Occupy protesters in New York are attempting to quash the Manhattan District Attorney’s subpoenas of their tweets and Twitter account information. The protesters were arrested for obstructing the Brooklyn Bridge during a protest in October. The District Attorney wants to use the tweets to show that the protesters knew their actions were not sanctioned by the police. The D.A. is also attempting to obtain account information in order to connect anonymous Twitter accounts to their real owners. The protesters’ motions argue that the subpoenas violate their privacy rights and their right to speak anonymously.

Craig Cardon of Sheppard Mullin was quoted by Law 360 on this issue as saying that it is more of an urban myth than an actual privacy right that the anonymity of the internet provides unfettered privacy protection to users. While the First Amendment provides protection for anonymous speech the Tweets at issue here were not anonymous. The users Tweeted publicly under their own names, removing any expectation of privacy in the Tweet content. But even had the Tweets been anonymous or private, a court would engage in the traditional balancing test used in cases where an individuals’ privacy rights must be weighed against a prosecutor’s need for information for a criminal investigation. Nevertheless, subpoenas of internet service providers to reveal anonymous posters have readily been allowed for over a decade.

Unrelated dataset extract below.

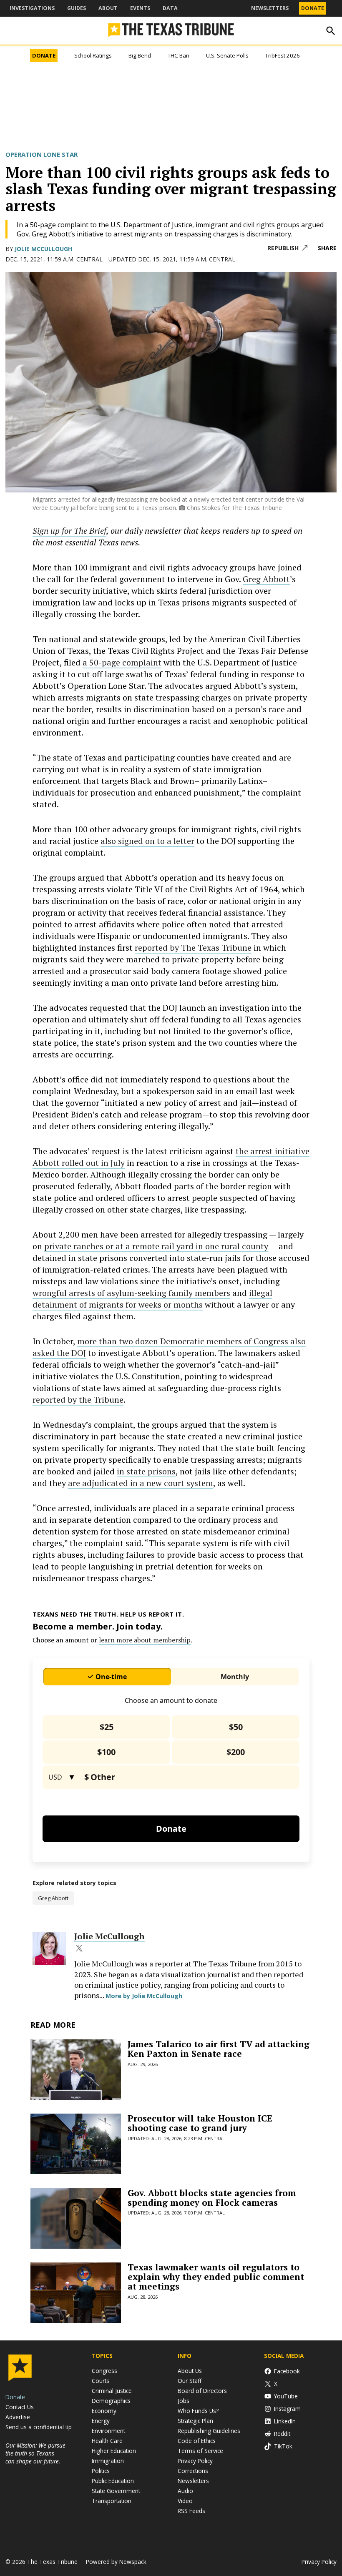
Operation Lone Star (41, 154)
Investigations (32, 8)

The district attorney’s decision to refrain from requesting private direct messages that can not be publicly viewed or searched for and his explanation that the requested information would be used to disprove beyond a reasonable doubt that the protesters’ defense that they believed their obstruction of the Brooklyn Bridge was authorized by the police should help mitigate any privacy concerns. The argument that allowing these subpoenas would allow investigators in the future to request direct messages and other information will not likely get a lot of traction in this case. As Law360 quoted Cardon, “Judges do not want to hear about a parade of horribles; they are focused on what’s falling on us today.”

While the issue makes for good headlines, it is likely a tempest in a tea pot and simply a harbinger of challenges to come in the future. The law is fairly clear that subpoenas of the nature involved here (seeking public Tweet content and corresponding time log information for evidentiary purposes) are permitted where as here the prosecution has a well articulated need.